| HN Mirror

Y	Hacker News new \| ask \| show \| jobs

by geofft 2303 days ago

> I can’t tell you how many times I caught an issue because I knew our metrics backwards and forwards, but it didn’t trip an alert threshold.

So how many times was an issue missed because you weren't in the office, or because you were looking at your own screen and not dashboards at the moment?

Humans are incredibly powerful, but our whole job as SREs is to make things reliable, repeatable, and scalable. We're doing an industry-wide migration from elegantly hand-crafted LAMP stacks running SSH to Kubernetes and infrastructure-as-code, not because you can't fix problems with SSH (you can, and you can usually fix them faster and better) but because you can't scalably fix problems with SSH. Similarly, if a human found an issue and alert didn't trip, I'd count that as a bug/missing feature in the monitoring.
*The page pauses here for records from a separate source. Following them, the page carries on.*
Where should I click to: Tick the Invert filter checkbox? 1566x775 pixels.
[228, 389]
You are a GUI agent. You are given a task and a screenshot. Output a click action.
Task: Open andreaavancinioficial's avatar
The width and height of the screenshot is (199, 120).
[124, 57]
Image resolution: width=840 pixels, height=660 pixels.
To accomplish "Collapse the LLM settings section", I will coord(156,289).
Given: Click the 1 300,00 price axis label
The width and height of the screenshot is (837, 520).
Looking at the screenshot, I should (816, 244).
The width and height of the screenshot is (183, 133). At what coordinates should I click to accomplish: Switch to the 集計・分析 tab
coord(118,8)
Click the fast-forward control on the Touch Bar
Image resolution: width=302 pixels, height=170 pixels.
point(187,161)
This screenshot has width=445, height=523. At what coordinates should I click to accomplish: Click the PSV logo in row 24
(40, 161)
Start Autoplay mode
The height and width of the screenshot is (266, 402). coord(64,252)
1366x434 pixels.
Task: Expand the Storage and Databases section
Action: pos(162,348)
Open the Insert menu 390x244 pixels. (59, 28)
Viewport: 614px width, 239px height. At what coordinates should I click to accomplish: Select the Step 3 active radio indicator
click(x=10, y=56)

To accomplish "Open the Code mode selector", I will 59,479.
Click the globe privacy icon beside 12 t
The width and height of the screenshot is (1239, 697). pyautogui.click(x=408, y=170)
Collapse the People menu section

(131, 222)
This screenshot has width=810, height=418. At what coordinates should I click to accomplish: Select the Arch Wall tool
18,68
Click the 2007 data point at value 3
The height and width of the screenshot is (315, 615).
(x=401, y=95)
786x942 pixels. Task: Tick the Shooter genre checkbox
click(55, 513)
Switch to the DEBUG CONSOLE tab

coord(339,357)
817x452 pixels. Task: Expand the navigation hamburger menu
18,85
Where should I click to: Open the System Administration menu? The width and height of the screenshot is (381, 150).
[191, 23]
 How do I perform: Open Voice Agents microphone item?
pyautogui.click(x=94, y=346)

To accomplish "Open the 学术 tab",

It's valuable while you're still small and working out your monitoring to keep a human in the loop - but at some point you need to get rid of that single point of failure. By all means, rely on a human to figure out where your alerting is lacking (just like you rely on a human to write the infrastructure-as-code), but you should eventually not rely on human intervention to actually keep incidents from happening.

3 comments

_jal 2303 days ago

You're both right.

Instrumentation and alerts are vital - they leverage inhuman persistence, patience and low cost. But alerts do not substitute for a deep understanding of how your systems work.

A number of the more useful "pre-crime" alerts we have derived from that - if I hadn't been elbow-deep in our systems long enough to notice certain behaviors have non-obvious second- and third-order effects downstream, we wouldn't have the alerts at all.

link

geofft 2303 days ago

So, I'm making a bit of a subtle claim - you should absolutely be elbow-deep in your systems, and you should be understanding things well enough to build these sorts of proactive alerts, but you shouldn't rely on people being elbow-deep for noticing problems in real time.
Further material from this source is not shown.